Je n’avais pas prévu grand-chose pour Bihać, si ce n’est une nuit pour couper la route vers le parc national d’Una, mais la ville m’a convaincu de rester plus longtemps. La rivière Una ne contourne pas Bihać, elle la traverse de plein fouet, fractionnée en plusieurs bras par de petites îles boisées, avec un courant rapide et un turquoise presque irréel, même sous la lumière grise d’un après-midi couvert. Lia et moi avons pris une chambre dans une petite pension assez proche de l’eau pour entendre les rapides depuis la fenêtre, et ce premier soir, nous nous sommes simplement assis sur un banc au bord de la rivière avec du burek acheté dans une boulangerie voisine, à regarder des enfants sauter d’un pont bas dans le courant, comme si c’était la chose la plus naturelle du monde.

Le lendemain matin, nous sommes montés jusqu’à la mosquée Fethija, qui trône au cœur même de la ville et porte une de ces histoires en strates qui m’arrêtent à chaque fois que j’y pense : construite au XVe siècle comme l’église Saint-Antoine, puis convertie en mosquée sous la domination ottomane, les deux identités demeurant, d’une certaine façon, encore lisibles dans le même édifice. Je suis resté planté devant plus longtemps que prévu, à essayer d’imaginer la ville à travers chacune de ses versions. Bihać porte son histoire tout près de la surface, de cette manière-là. En se promenant dans les rues, surtout avec des habitants plus âgés, on sent le poids du siège que la ville a enduré dans les années 1990, ce qu’on appelle encore la « poche de Bihać » — un sujet que personne n’a abordé de lui-même, mais qui affleure dans la façon dont certains bâtiments sont rafistolés plutôt que reconstruits.

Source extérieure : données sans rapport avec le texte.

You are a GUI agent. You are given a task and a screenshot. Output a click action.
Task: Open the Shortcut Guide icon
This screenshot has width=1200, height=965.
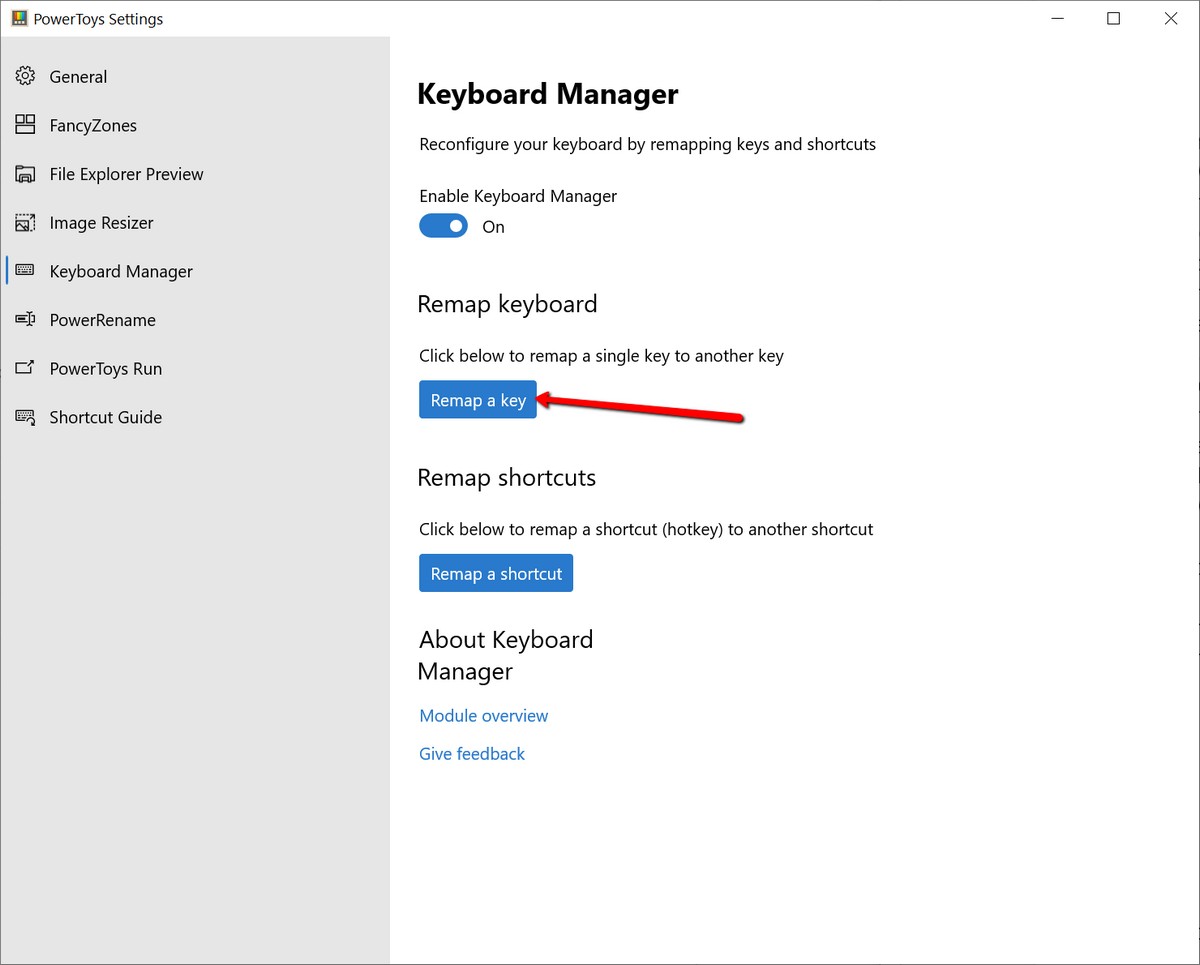click(26, 417)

Ce qui nous avait attirés ici au départ, c’était le parc national d’Una, et il n’a pas déçu. Nous avons roulé vers le sud le long de la rivière jusqu’à Štrbački Buk, où l’Una dévale une large cascade sur une série de gradins calcaires, projetant une fine bruine qui accrochait la lumière de l’après-midi. Nous sommes descendus jusqu’aux plateformes d’observation, et je me souviens être resté là, sans prendre de photo pendant quelques minutes, parce que ça méritait une vraie attention plutôt qu’un écran.

Le dernier après-midi, nous sommes enfin allés dans l’eau nous-mêmes, en louant des kayaks auprès d’un petit loueur près de la vieille ville, pour pagayer sur un tronçon calme de l’Una avant que le courant ne reprenne de la vigueur. Lia n’arrêtait pas de dire qu’elle n’avait jamais vu une rivière de cette couleur ailleurs que sur une photo filtrée, et honnêtement, moi non plus. Bihać a fini par être l’un de ces endroits que j’ai failli sauter et que je ne cesse maintenant de recommander.
Quand y aller : Privilégiez la période de mai à septembre, quand l’Una se réchauffe assez pour qu’on puisse vraiment s’y baigner, que ce soit en rafting dans les rapides ou en kayak sur les portions plus calmes près de la ville.